以前、自分にしか見えない等身大のウサギと共に生きる男性、『ハーヴェイ』(リンク先は雑感内感想)という映画を見たことがあり、今作もその延長かと思ったのですが、基本的に描くテーマが違っており、こちらの作品の方がよりリアルで「わかりやすかった」です。

ハーヴェイが、主人公の男性が曲がりなりにも真っ当な社会生活を送り、それなのに「この世にありえない存在」を見てしまうのに対し、ラースはガレージに半ば引きこもって暮らし、職場でも女性とのコミュニケーションは一切とれず、触れられると体に痛みが走るというところまで、現実的に症状が出ている状態です。おまけに、この世にないものではなく、現実的に自分でネットで注文してしまった、リアルドール(要するにダッチワイフ)を本当の女性だと思っている。自分にとって都合のいい面しか見ないし、聞こえないし、思い込んでいるので、当然「それは人形だ」という言葉はラースには「聞こえない」のです。

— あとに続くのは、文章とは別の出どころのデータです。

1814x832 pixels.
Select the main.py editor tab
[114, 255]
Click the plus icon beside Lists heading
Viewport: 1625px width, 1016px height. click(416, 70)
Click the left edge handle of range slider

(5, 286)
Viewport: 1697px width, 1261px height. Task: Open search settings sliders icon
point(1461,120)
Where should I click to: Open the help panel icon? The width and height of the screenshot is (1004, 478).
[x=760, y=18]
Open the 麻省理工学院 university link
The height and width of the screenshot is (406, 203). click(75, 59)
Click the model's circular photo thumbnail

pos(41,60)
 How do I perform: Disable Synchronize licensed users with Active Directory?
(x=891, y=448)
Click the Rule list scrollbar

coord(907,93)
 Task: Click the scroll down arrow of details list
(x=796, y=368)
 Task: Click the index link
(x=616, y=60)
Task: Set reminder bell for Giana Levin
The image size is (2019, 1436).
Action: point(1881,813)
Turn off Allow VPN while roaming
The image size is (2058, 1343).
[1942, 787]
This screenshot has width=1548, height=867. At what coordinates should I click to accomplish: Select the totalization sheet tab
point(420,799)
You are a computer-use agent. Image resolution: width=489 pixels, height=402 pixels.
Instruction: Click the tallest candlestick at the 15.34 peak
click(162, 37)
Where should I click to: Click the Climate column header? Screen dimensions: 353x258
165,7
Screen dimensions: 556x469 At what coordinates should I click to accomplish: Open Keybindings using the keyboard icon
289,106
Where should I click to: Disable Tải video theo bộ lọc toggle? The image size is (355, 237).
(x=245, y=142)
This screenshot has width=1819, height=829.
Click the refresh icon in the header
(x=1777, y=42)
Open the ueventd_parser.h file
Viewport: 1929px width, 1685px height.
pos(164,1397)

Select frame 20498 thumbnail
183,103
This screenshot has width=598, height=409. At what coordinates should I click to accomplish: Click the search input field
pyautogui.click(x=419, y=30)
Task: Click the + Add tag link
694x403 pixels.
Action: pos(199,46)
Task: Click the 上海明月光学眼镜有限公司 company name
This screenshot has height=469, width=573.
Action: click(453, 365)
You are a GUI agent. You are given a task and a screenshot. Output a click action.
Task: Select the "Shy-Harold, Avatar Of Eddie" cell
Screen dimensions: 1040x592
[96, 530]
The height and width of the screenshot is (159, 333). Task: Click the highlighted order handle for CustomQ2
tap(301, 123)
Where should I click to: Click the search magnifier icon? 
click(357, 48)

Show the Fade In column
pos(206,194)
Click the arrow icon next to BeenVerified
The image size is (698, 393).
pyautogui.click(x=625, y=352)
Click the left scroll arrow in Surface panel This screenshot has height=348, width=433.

ハーヴェイの主人公は見えないものが見えてしまいますが、周囲がそれを見えないと言っていることは「知っている」ので、まだ現実的な接点がありますが、ラースは完全に現実世界から逃げ出してしまっていると言えます。

そんなイカれてしまった弟を見守り、狼狽する兄夫婦や、周囲の人間が話に関わってくるのですが、ここでも面白いのが主人公がラースではない、というところでしょうか。
周囲の人間は困惑しつつも、信じられないくらいラースや、その恋人ビアンカに対して優しく接します(このありえなさ具合はファンタジーだと思うのですが)。
ビアンカに服を着せ、入浴させ、教会に車椅子で連れてきて、髪の毛をカットしたり、自分の誕生日にカップルで招いたりと、ラースの異常性に付き合いつつも、関心がビアンカに移っていくのです。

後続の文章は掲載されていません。